Studio album by the Swirling Eddies
- Released: 1988
- Recorded: Asylomar Studios, Costa Mesa, California
- Genre: Rock
- Label: Alarma
- Producer: Camarillo Eddy

The Swirling Eddies chronology
|  | Let's Spin! (1988) | Outdoor Elvis (1989) |

= Let's Spin! =

Let's Spin! is the debut album by rock band the Swirling Eddies. It was released in 1988 on Alarma Records.

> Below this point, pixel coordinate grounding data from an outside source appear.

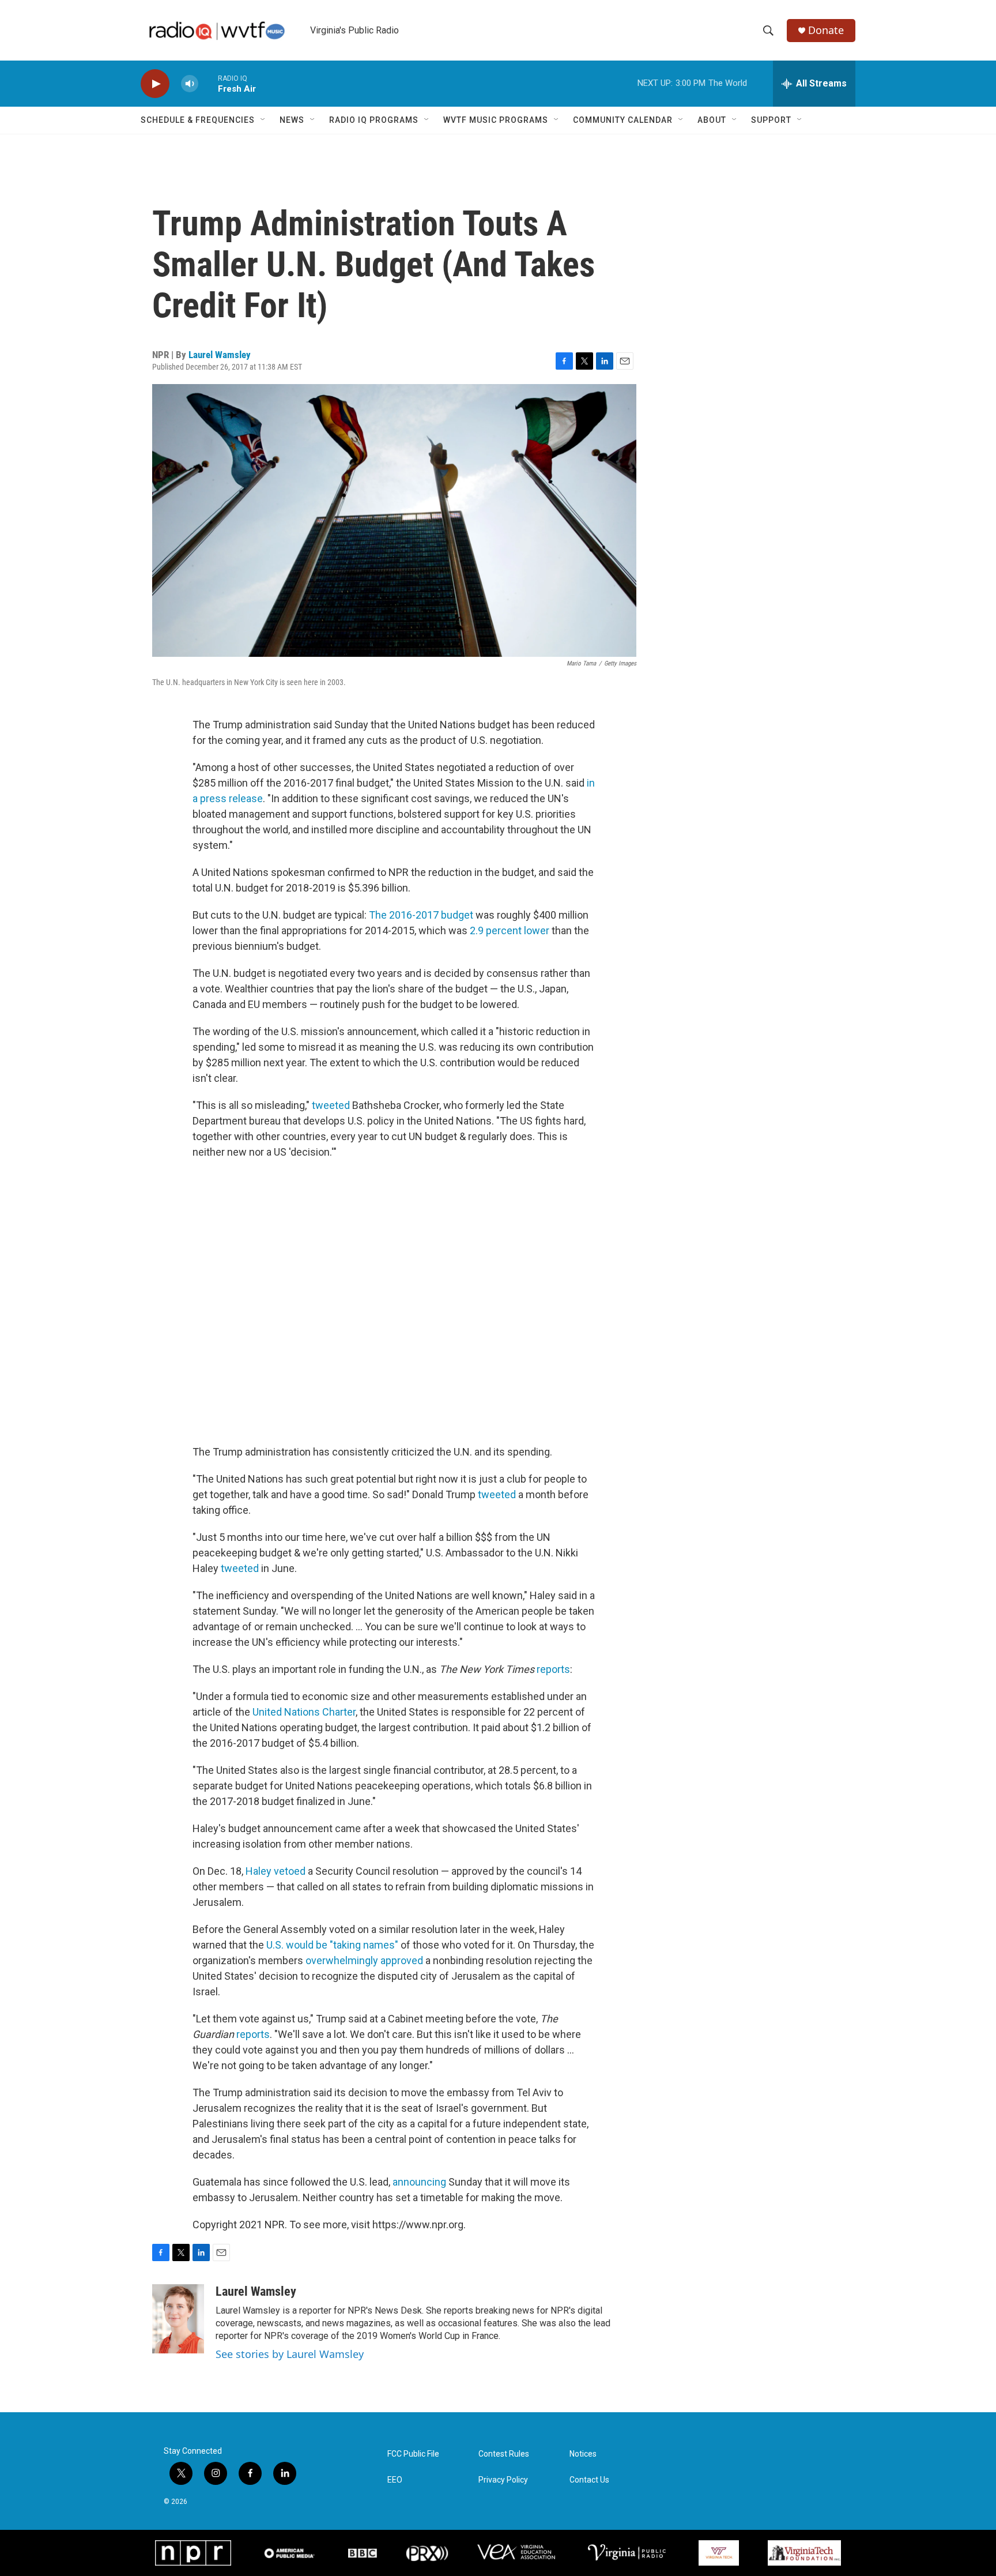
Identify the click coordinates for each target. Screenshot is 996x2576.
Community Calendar (623, 120)
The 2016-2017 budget (421, 915)
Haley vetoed (275, 1871)
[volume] (189, 84)
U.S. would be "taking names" (332, 1945)
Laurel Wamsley (219, 354)
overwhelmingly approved (364, 1960)
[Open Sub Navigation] (263, 120)
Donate (826, 30)
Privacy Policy (503, 2480)
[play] (155, 84)
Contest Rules (503, 2454)
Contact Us (589, 2480)
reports (553, 1669)
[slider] (208, 83)
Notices (583, 2454)
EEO (394, 2480)
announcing (419, 2182)
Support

Although the true identities of the Swirling Eddies were later revealed, it remained a complete mystery for most people at the time of this album's release. Frontline Records helped to launch the Swirling Eddies debut release with a "Guess the Eddies" contest. Fliers and magazine advertisements were distributed that included clues as to the identities of the Eddies. Contest participants were able to submit their own lists of who they thought the Eddies might be.

Professional ratings
Review scores
| Source | Rating |
| AllMusic | Star |

==Track listing==

Side one
1. "Let's Spin!" - 4:12 (Camarillo Eddy)
2. "Catch That Angel" - 4:19 (Eddy)
3. "The Unsuccessful Dutch Missionary" - 0:08 (Eddy)
4. "The Big Guns" - 4:35 (Eddy)
5. "Rodeo Drive" - 4:27 (Eddy)
6. "Ed Takes a Vacation (A Suite)" - 5:50 (Lyrics: Eddy; music: Eddy, Gene Pool, Berger Roy Al)

Side two
1. "Snowball" - 4:13 (Eddy, Pool, Roy Al, Hort Elvison)
2. "I've Got an Idea" - 4:10 (Eddy)
3. "Don't Ask Me How I Feel" - 6:27 (Eddy)
4. "Ed Again" - 0:35 (Eddy)
5. "What a World, What a World" - 5:05 (Eddy)

==Personnel==
- Camarillo Eddy: rhythm guitar, vocals.
- Gene Pool: lead guitar, keyboards.
- Arthur Fhardy: keyboards.
- Spot: guitars.
- Berger Roy Al: bass guitar.
- Hort Elvison: drums.

Additional musicians
- Jany Macklebee: backing vocal, spoken word on "Snowball".
- Buckeye Jazzbo: horn.
- Horns performed by the Horns O' Plenty under the direction of Buckeye Jazzbo.

Production notes
- Engineered by Doug Doyle.
- Mixed by Camarillo Eddy and Doug Doyle.
- Recorded and Mixed at Asylomar Studios, Costa Mesa, California.
- Art Direction and Design by Jeb McSwaggart.